START RECORD EXTRACTS
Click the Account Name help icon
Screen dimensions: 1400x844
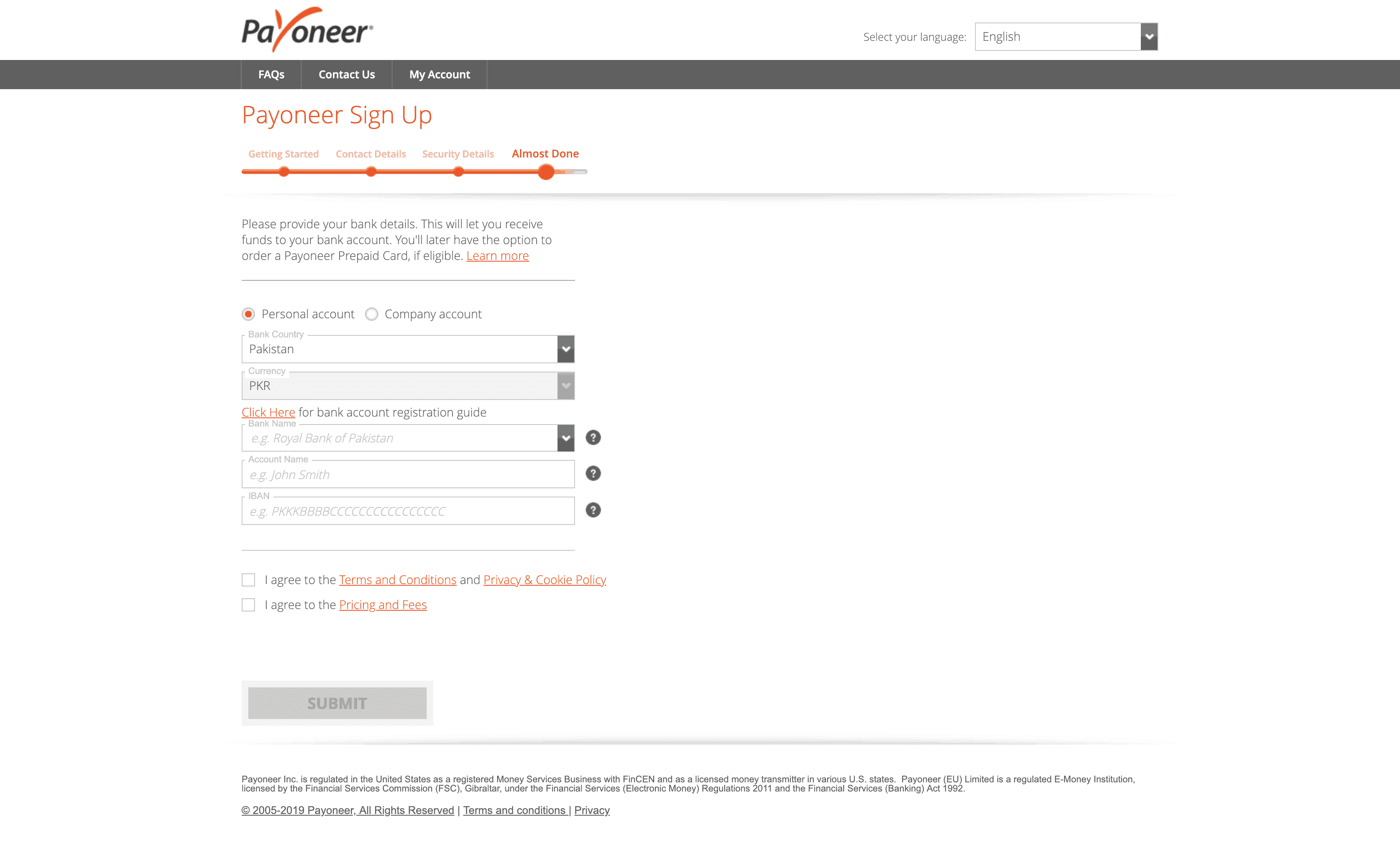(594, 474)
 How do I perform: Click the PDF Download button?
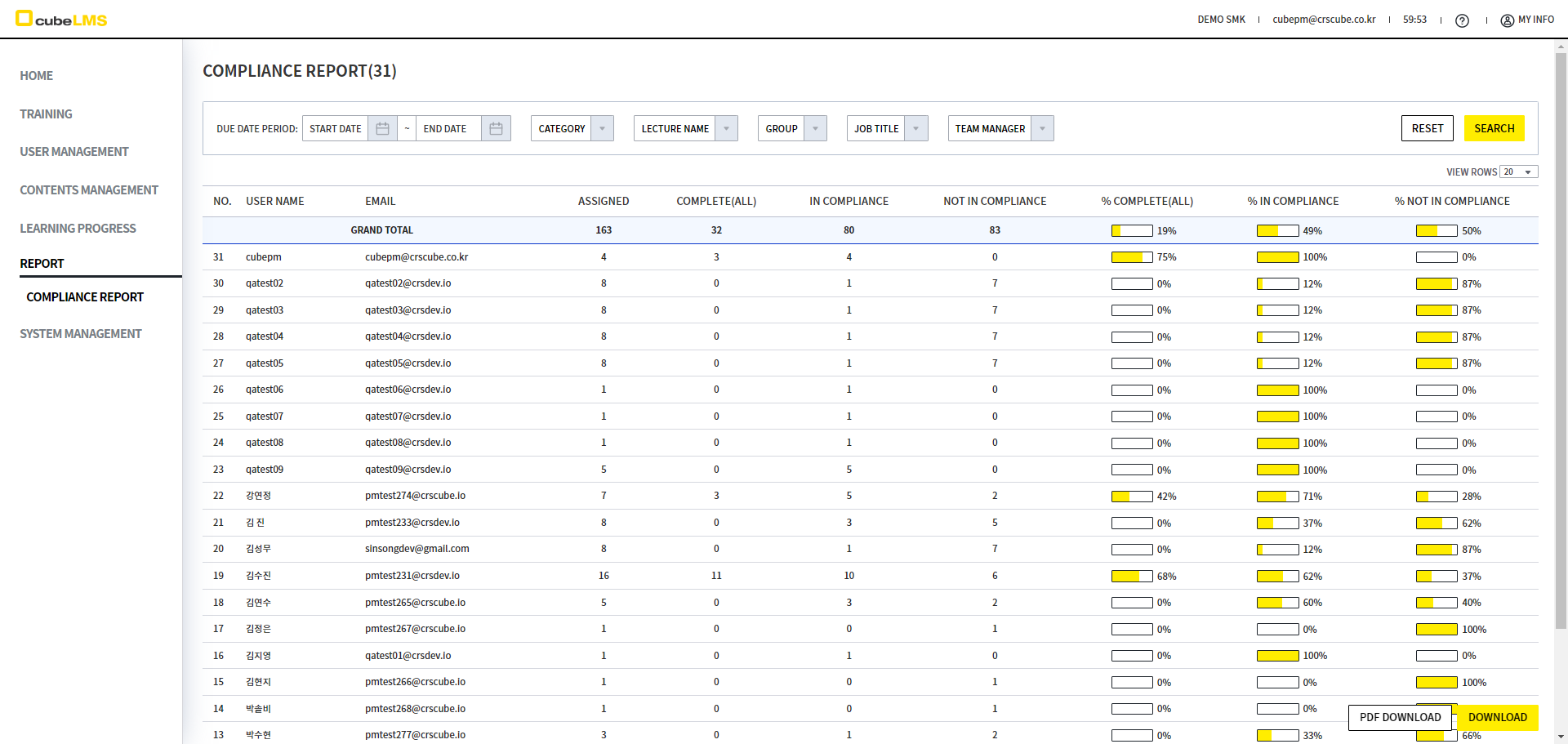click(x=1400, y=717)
END RECORD EXTRACTS
Your task is to repeat the material above exactly, without its pictures.

Click the Account Name help icon
Screen dimensions: 1400x844
(594, 474)
 How do I perform: Click the PDF Download button?
click(x=1400, y=717)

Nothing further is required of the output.